━━━━━ MATERIAL PROVIDED

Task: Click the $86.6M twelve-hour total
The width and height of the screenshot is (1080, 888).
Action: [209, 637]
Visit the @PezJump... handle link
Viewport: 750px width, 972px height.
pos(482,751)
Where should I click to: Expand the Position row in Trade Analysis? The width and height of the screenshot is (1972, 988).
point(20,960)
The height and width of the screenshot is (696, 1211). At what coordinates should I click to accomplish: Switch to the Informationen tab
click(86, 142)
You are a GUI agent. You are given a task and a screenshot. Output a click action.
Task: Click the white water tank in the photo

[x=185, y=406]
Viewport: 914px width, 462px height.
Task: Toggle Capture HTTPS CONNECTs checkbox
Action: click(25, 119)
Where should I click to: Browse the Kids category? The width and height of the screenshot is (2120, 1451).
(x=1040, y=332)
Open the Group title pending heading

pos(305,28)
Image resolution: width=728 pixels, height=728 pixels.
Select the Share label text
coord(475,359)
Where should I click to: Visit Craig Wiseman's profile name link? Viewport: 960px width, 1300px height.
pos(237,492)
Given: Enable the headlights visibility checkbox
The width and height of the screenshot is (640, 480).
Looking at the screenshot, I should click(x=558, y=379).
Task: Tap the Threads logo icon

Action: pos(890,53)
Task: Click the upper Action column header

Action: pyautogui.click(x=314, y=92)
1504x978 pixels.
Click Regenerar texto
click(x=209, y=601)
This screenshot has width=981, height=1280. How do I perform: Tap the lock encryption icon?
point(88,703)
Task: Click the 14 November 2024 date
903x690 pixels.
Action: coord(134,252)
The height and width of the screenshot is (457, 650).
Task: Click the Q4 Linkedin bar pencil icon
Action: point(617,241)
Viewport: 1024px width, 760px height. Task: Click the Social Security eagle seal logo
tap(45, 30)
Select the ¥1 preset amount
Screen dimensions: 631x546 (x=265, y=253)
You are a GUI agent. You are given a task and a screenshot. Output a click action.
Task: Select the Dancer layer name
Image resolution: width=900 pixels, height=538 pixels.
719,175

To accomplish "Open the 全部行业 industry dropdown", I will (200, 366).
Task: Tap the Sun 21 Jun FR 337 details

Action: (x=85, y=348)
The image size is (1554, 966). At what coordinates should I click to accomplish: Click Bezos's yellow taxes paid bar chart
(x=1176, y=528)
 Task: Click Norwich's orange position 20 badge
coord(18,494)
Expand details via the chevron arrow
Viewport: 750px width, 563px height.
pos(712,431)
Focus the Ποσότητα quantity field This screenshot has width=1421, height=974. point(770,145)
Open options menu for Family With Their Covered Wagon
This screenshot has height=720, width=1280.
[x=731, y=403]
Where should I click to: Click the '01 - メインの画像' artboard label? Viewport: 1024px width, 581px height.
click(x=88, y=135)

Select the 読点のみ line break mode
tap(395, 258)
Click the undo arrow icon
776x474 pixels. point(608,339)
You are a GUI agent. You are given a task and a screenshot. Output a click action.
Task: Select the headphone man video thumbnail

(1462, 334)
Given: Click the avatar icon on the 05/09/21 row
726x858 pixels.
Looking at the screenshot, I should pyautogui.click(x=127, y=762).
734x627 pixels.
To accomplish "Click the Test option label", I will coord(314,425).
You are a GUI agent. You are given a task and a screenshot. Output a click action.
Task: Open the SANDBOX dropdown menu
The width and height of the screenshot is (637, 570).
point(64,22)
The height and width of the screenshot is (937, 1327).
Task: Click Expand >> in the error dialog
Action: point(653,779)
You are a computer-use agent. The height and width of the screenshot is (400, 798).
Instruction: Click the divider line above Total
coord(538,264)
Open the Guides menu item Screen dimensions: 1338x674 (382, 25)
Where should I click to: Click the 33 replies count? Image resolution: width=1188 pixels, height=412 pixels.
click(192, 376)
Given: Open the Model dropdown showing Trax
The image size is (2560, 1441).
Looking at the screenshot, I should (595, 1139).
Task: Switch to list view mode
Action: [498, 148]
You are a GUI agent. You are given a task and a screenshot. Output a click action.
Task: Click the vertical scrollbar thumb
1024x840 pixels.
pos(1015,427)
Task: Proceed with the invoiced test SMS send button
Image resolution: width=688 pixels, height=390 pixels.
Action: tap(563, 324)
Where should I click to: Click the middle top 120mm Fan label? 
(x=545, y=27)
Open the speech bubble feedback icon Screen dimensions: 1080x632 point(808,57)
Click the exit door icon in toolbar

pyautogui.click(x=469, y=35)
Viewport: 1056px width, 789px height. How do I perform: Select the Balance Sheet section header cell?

━━━━━━━━━━

REQUIRED ACTION: Each line in the listing where the word "will" is found is to be copied.

EXPECTED ANSWER:
To accomplish "Open the 全部行业 industry dropdown", I will (200, 366).
To accomplish "Click the Test option label", I will coord(314,425).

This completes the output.